** START **
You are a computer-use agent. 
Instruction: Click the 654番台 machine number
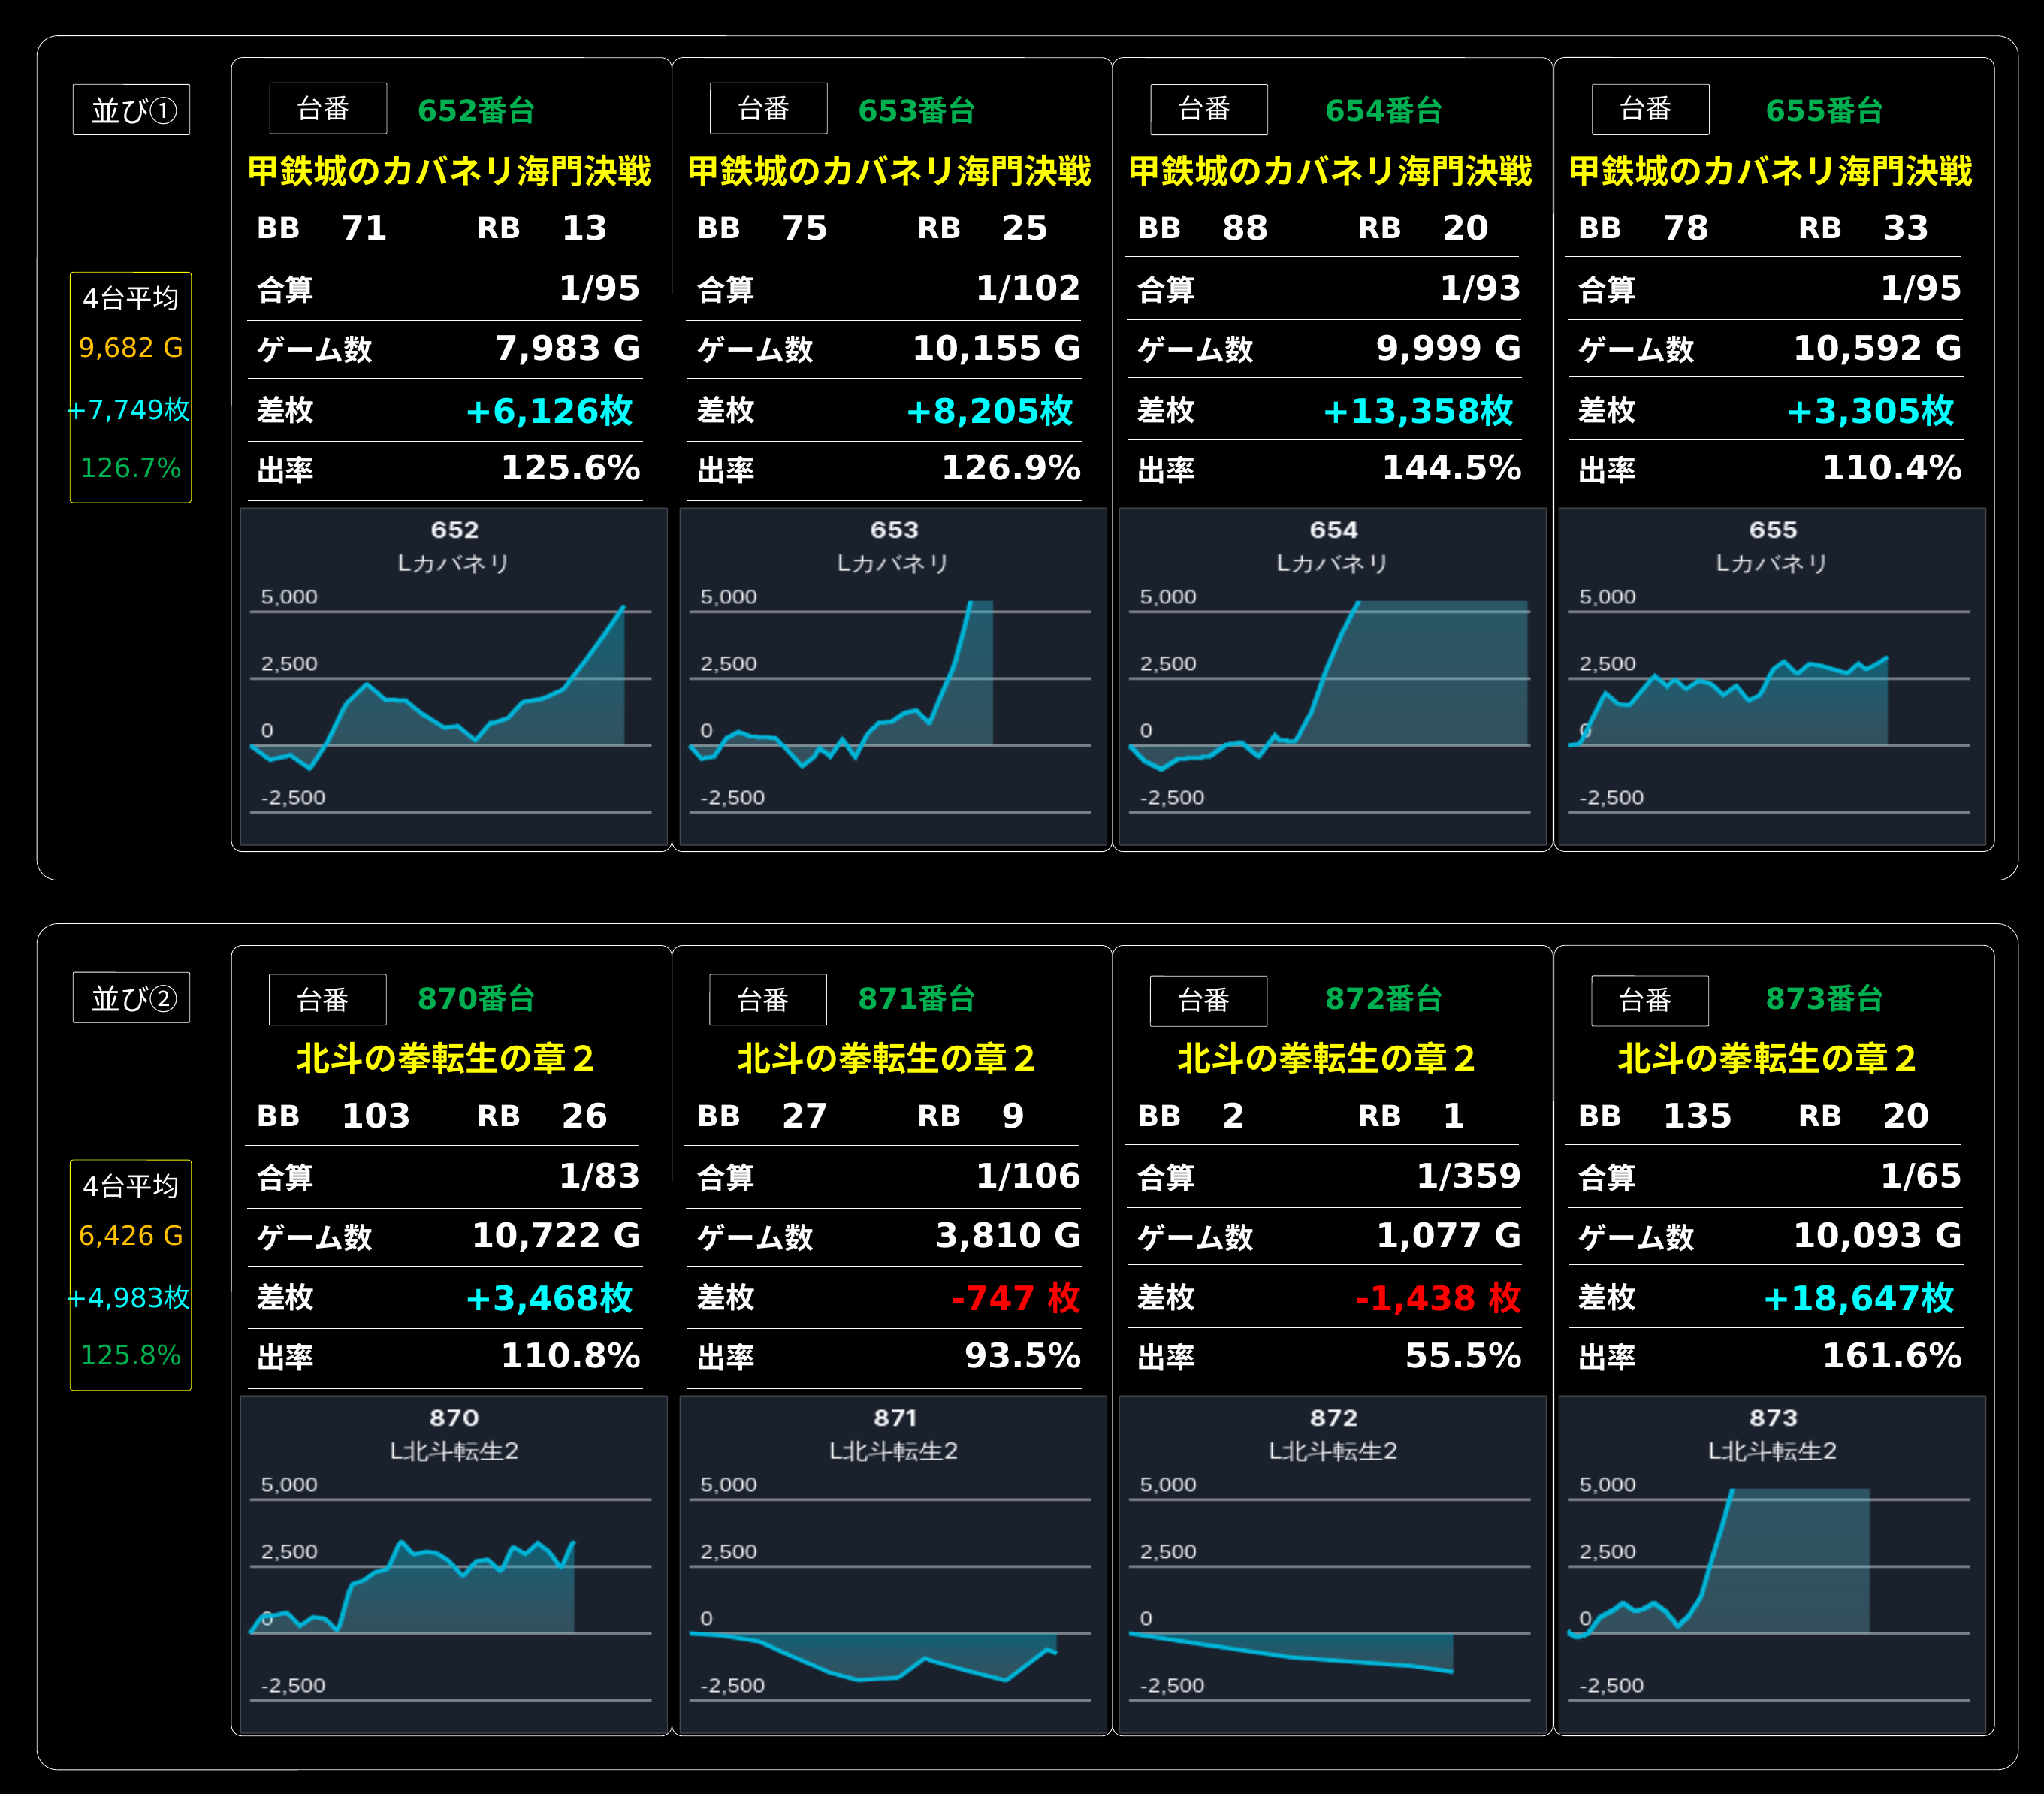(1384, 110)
** END **
** START **
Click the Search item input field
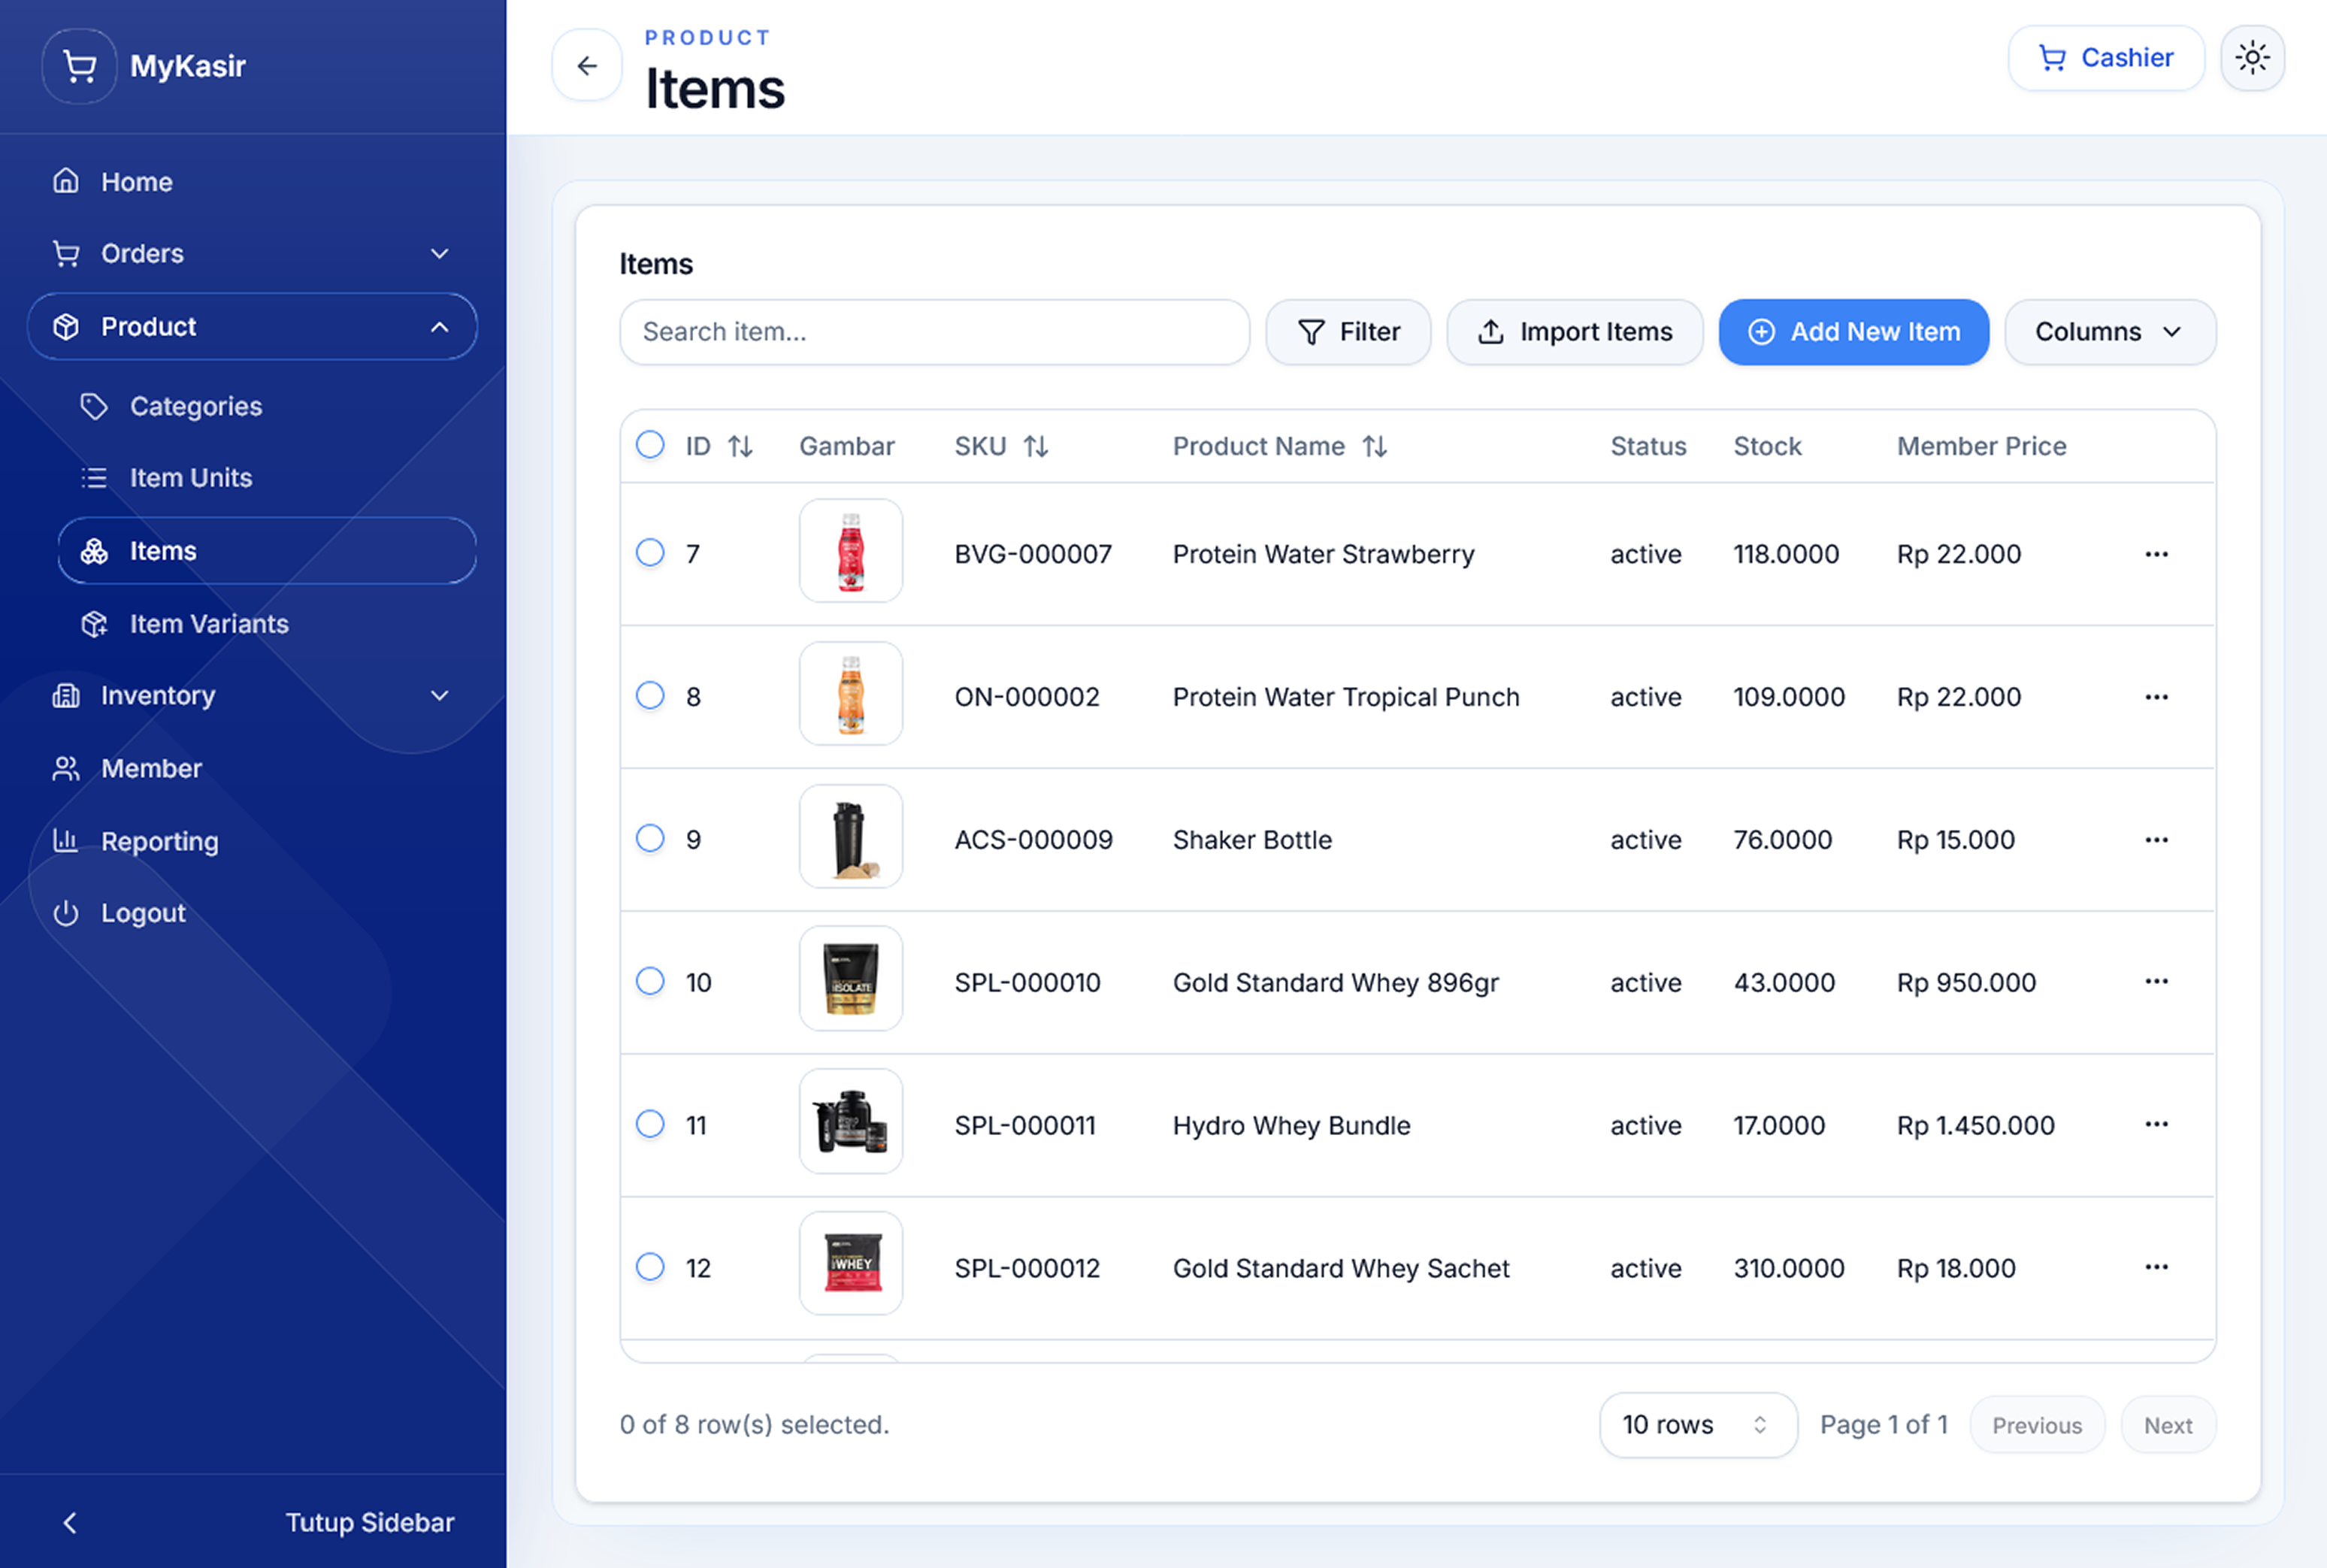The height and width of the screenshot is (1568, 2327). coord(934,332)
** END **
Task directions => Copy out the rows word for word, starting at the line with "You are a computer-use agent." and ending at the line with "(1384, 110)", both ends included. Leave out the pictures.

Result of this task =>
You are a computer-use agent. 
Instruction: Click the 654番台 machine number
(1384, 110)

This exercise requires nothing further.